### DATA SHOWN:
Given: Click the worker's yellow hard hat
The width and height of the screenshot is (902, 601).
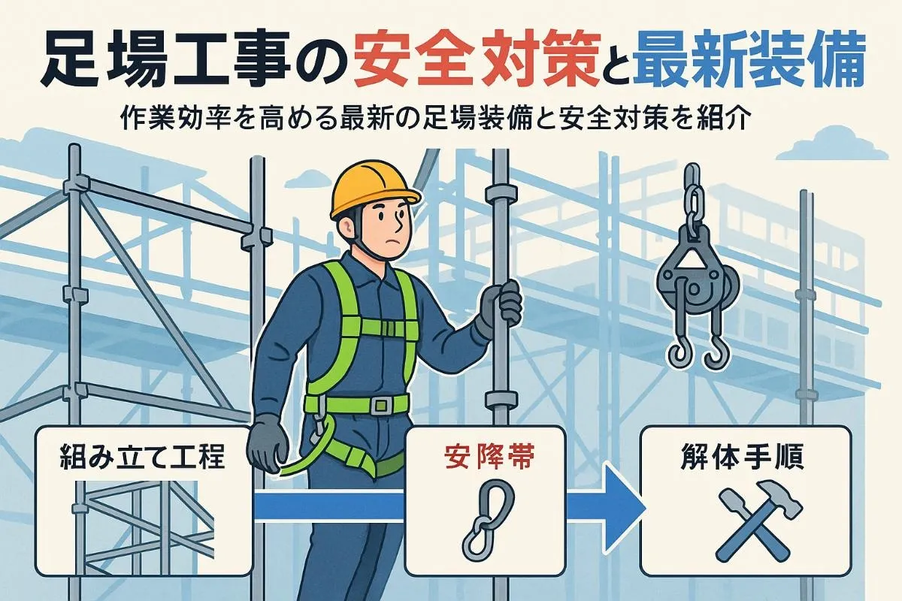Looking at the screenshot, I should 374,189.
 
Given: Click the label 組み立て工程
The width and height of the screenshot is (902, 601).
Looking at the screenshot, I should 142,457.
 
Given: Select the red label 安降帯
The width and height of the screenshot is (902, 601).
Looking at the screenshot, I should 484,457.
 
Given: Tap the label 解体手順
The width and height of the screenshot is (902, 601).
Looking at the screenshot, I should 744,457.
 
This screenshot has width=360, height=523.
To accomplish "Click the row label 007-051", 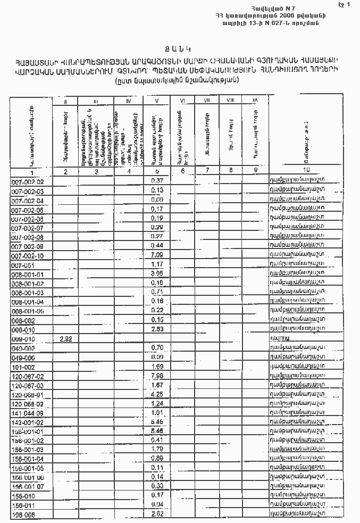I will coord(23,264).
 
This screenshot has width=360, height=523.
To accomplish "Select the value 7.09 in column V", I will coord(156,255).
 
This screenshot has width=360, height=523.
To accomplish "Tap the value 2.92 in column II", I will coord(65,338).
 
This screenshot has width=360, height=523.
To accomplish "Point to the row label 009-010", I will coord(23,338).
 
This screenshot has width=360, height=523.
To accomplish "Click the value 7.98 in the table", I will coord(156,376).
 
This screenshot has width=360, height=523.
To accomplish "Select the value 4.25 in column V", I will coord(156,394).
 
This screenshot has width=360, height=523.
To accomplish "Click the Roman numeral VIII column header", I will coord(230,100).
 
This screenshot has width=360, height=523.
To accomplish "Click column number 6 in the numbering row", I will coord(182,171).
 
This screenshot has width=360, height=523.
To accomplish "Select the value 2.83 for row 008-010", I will coord(156,329).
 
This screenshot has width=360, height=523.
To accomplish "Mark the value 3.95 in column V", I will coord(156,274).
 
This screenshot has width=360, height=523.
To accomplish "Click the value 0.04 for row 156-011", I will coord(156,504).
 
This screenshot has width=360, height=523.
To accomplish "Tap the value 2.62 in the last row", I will coord(156,514).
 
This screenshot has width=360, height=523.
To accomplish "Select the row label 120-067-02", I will coord(27,376).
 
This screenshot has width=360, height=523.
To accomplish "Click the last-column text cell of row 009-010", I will coord(280,338).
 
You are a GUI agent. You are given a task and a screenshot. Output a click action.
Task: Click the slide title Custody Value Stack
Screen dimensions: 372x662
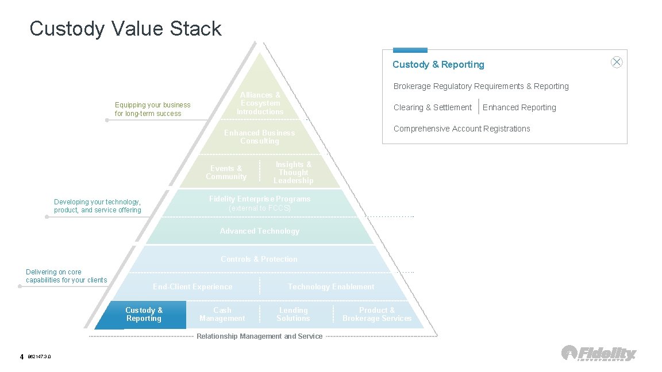tap(125, 29)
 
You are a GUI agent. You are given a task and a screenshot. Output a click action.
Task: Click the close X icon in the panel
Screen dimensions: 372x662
tap(617, 63)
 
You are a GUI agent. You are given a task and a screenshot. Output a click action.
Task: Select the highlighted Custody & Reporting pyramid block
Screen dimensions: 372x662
tap(144, 315)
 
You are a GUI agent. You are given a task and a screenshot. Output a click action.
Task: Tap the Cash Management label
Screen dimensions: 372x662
tap(222, 315)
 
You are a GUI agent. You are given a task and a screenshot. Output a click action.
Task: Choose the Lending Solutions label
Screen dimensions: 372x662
tap(293, 315)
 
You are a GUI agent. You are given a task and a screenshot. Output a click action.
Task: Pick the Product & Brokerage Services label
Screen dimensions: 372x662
tap(377, 315)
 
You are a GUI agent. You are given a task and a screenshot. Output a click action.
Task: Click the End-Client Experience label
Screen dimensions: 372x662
tap(193, 287)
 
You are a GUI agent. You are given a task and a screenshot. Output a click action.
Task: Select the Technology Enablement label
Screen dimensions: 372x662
tap(331, 287)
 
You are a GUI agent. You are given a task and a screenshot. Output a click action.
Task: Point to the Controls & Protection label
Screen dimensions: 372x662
tap(259, 259)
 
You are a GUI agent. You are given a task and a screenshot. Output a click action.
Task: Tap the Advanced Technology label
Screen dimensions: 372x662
tap(260, 231)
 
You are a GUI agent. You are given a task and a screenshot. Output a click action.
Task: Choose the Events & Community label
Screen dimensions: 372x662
tap(226, 173)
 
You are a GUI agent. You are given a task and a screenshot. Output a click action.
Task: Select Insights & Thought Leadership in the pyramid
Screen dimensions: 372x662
tap(293, 173)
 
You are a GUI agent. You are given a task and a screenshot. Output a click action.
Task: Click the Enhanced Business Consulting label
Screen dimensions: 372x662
tap(259, 137)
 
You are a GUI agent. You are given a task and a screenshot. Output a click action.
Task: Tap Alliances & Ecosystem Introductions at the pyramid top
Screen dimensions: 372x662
tap(260, 103)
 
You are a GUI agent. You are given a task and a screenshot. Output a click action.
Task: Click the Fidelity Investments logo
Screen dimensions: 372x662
tap(599, 353)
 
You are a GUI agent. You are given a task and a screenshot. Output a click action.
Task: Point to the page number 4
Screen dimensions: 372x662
tap(22, 357)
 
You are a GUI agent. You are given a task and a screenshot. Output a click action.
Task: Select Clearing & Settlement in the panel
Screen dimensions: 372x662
tap(432, 107)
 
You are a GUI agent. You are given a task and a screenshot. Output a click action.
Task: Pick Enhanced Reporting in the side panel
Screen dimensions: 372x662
tap(519, 107)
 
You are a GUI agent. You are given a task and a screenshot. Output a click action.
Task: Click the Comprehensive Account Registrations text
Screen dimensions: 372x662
tap(461, 129)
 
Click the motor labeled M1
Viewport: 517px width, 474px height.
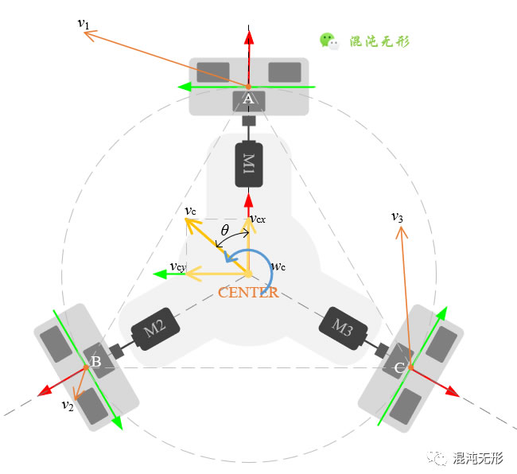249,164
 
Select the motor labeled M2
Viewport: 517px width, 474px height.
155,328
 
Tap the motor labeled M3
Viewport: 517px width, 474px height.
344,328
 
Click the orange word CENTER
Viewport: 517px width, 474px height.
248,293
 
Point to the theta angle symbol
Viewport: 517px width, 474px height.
225,230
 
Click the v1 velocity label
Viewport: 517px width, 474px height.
84,24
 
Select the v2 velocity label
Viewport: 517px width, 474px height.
68,405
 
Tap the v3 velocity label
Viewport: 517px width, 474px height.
397,217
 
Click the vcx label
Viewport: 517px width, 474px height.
258,219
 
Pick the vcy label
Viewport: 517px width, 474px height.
178,267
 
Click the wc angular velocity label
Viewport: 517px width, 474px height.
278,266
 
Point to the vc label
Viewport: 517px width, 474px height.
190,211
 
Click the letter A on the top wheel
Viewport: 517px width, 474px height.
248,99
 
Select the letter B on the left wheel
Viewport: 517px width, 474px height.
96,362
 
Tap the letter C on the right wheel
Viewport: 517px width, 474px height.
399,367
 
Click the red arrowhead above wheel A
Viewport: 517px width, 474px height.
249,37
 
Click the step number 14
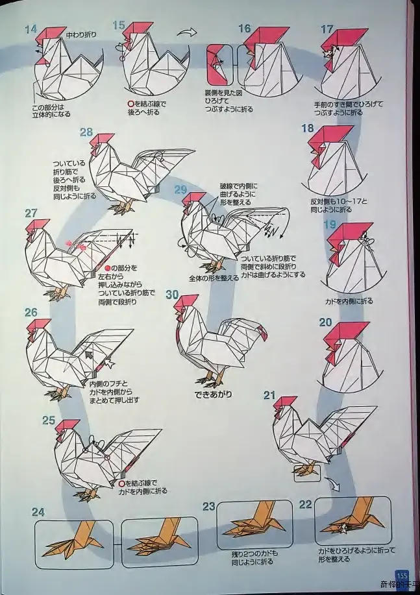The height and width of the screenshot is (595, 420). click(30, 29)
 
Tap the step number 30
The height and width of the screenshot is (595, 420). click(172, 294)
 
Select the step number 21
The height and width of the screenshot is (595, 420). click(269, 395)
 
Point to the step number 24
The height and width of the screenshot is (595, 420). click(38, 512)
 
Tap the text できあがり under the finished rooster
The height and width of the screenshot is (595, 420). click(213, 394)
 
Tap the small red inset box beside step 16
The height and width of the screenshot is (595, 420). click(216, 66)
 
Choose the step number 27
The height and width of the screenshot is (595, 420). click(31, 213)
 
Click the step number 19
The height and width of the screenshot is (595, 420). click(329, 225)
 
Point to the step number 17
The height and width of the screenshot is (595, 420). click(327, 29)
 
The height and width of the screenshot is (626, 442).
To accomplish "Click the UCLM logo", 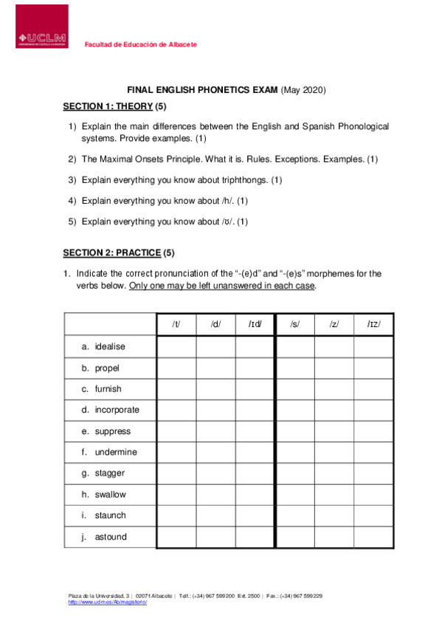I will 41,27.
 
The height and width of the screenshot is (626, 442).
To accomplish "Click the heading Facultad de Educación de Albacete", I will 141,45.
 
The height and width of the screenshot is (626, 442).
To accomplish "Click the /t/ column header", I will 176,324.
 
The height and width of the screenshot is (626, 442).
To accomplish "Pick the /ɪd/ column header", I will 255,324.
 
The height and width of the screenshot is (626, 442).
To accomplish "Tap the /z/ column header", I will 334,324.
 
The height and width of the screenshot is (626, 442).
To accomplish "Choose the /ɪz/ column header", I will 374,324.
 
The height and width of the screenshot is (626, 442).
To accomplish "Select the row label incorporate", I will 117,410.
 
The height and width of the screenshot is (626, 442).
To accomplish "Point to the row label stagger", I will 110,473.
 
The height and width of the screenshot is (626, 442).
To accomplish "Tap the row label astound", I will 111,537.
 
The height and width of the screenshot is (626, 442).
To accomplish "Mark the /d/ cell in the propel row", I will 215,368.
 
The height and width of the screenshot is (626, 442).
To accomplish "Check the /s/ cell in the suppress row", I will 294,431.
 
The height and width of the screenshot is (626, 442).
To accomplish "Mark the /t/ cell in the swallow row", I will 176,495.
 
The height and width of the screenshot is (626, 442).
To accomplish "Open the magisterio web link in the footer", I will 108,603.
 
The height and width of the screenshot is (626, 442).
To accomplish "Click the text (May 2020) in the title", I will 303,90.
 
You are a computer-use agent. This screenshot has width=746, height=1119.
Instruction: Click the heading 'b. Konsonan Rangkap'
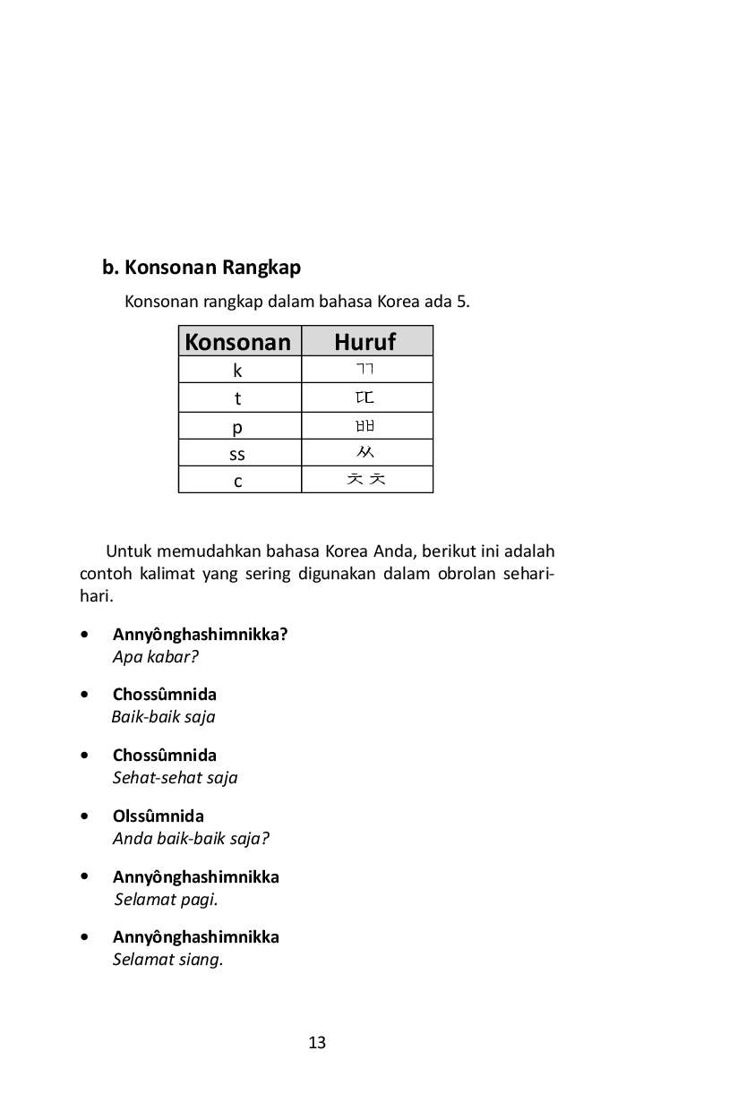tap(202, 268)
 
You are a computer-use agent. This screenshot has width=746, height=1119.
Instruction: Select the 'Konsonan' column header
tap(238, 342)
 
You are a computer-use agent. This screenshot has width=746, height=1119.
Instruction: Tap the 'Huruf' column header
tap(365, 342)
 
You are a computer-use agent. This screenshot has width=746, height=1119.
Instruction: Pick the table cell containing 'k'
tap(238, 370)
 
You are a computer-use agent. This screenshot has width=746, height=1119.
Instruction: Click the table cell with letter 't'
tap(238, 398)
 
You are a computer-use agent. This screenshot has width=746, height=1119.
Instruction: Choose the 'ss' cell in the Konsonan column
tap(237, 454)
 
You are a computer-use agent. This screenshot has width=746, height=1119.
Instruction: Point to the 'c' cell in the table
tap(238, 481)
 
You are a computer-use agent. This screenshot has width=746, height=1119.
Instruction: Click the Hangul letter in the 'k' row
tap(365, 370)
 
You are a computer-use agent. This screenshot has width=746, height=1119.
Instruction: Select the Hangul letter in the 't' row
tap(365, 397)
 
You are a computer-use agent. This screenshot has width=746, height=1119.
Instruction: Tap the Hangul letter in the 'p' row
tap(365, 426)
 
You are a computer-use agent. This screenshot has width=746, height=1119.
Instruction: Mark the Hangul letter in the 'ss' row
tap(365, 453)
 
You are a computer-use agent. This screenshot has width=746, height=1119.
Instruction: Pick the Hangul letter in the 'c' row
tap(366, 480)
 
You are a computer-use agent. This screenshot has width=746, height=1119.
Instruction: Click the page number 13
tap(317, 1043)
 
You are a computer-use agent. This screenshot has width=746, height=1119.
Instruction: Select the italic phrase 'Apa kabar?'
tap(155, 657)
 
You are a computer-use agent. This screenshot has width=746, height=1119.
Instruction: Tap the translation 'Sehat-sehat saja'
tap(175, 778)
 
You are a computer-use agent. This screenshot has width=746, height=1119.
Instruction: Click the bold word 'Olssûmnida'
tap(159, 816)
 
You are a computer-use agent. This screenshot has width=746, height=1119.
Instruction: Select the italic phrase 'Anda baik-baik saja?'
tap(191, 839)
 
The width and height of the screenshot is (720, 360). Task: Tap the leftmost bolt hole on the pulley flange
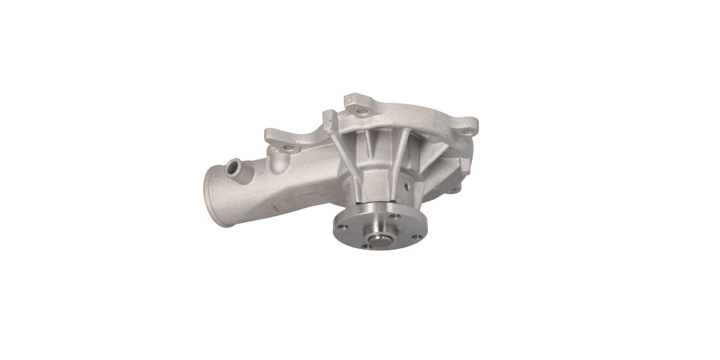coord(343,227)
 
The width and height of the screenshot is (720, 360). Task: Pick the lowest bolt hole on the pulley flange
coord(366,245)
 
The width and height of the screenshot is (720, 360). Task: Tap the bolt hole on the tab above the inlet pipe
coord(289,147)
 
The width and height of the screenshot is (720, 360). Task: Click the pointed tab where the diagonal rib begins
coord(328,117)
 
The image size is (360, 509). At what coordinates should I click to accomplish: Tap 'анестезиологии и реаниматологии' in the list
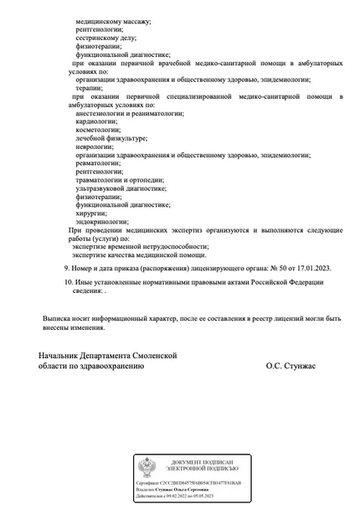129,113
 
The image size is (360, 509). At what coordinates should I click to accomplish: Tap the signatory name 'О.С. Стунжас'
296,367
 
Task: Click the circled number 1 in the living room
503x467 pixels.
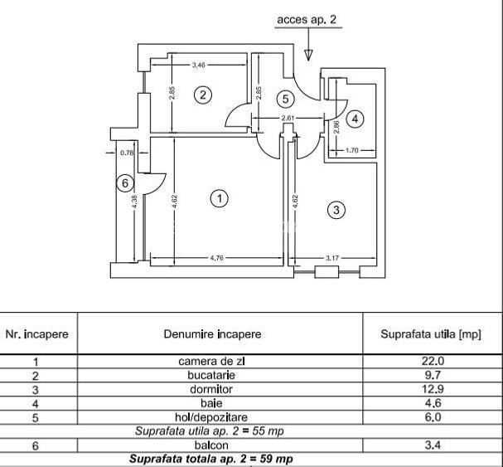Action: [220, 198]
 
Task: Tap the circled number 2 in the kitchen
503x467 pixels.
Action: [203, 95]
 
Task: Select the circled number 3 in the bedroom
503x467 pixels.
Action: [336, 210]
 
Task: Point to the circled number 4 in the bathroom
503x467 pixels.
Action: [355, 119]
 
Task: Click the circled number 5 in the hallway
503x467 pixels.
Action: [286, 100]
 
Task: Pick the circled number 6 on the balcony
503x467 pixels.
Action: [125, 183]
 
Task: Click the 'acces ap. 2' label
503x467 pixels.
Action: [307, 20]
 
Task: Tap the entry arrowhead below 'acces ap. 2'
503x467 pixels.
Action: [308, 56]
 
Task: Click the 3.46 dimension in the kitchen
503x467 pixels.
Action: [199, 65]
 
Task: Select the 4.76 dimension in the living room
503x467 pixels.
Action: [217, 258]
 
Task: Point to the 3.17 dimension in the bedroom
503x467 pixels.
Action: [332, 258]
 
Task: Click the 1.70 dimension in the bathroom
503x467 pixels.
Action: [352, 150]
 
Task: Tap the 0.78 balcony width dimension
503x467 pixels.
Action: [127, 153]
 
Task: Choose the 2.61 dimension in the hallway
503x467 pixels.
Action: [288, 118]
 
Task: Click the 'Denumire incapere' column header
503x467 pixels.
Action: [212, 334]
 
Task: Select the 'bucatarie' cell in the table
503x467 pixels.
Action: [211, 375]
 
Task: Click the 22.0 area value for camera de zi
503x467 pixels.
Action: [433, 361]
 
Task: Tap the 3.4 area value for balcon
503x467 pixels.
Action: [433, 445]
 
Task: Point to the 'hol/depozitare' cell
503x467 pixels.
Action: [211, 417]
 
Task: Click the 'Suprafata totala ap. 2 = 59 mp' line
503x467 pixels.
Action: [211, 459]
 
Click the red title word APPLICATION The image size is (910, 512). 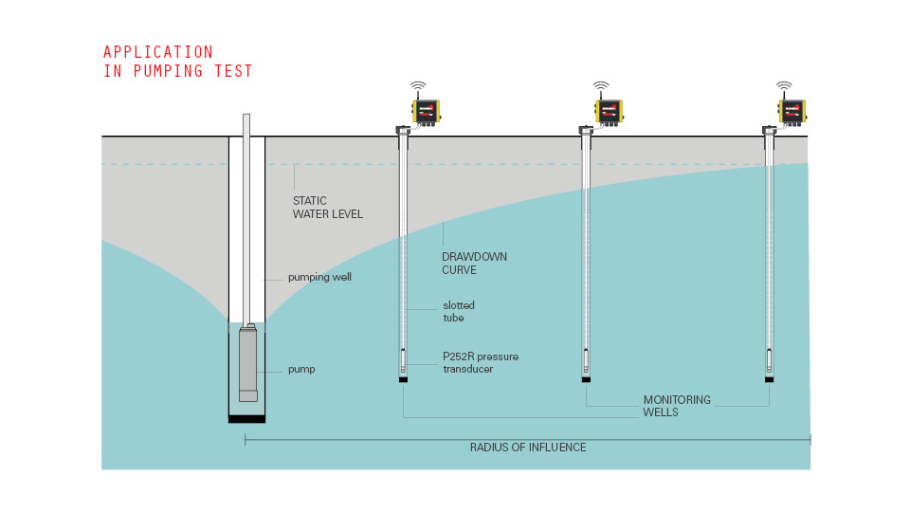(158, 52)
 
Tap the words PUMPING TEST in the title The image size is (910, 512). (192, 71)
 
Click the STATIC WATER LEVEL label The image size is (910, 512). (327, 208)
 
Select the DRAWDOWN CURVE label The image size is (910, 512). (474, 263)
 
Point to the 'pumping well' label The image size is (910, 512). (319, 277)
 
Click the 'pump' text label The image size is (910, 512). (301, 369)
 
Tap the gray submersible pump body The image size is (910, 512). (247, 363)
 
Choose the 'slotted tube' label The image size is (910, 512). (459, 311)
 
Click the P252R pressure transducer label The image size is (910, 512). (481, 362)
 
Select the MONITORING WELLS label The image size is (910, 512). (677, 406)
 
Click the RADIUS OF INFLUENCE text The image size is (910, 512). (528, 448)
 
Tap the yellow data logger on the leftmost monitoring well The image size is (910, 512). (426, 111)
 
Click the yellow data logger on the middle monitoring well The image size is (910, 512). (609, 111)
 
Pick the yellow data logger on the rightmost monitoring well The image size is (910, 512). (792, 111)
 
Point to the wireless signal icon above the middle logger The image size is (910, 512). (601, 86)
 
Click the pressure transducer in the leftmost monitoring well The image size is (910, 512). (404, 361)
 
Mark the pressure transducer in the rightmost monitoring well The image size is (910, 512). (769, 361)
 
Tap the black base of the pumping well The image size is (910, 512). (246, 419)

### DESCRIPTION OF THE TASK:
Copy out, word for word, the part of the data above that opens with the line containing "Select the MONITORING" and closes with the line containing "Click the pressure", including both of those lines.

### WRITTEN ANSWER:
Select the MONITORING WELLS label The image size is (910, 512). (677, 406)
 
Click the RADIUS OF INFLUENCE text The image size is (910, 512). (528, 448)
 
Tap the yellow data logger on the leftmost monitoring well The image size is (910, 512). (426, 111)
 
Click the yellow data logger on the middle monitoring well The image size is (910, 512). (609, 111)
 
Pick the yellow data logger on the rightmost monitoring well The image size is (910, 512). (792, 111)
 
Point to the wireless signal icon above the middle logger The image size is (910, 512). (601, 86)
 
Click the pressure transducer in the leftmost monitoring well The image size is (910, 512). (404, 361)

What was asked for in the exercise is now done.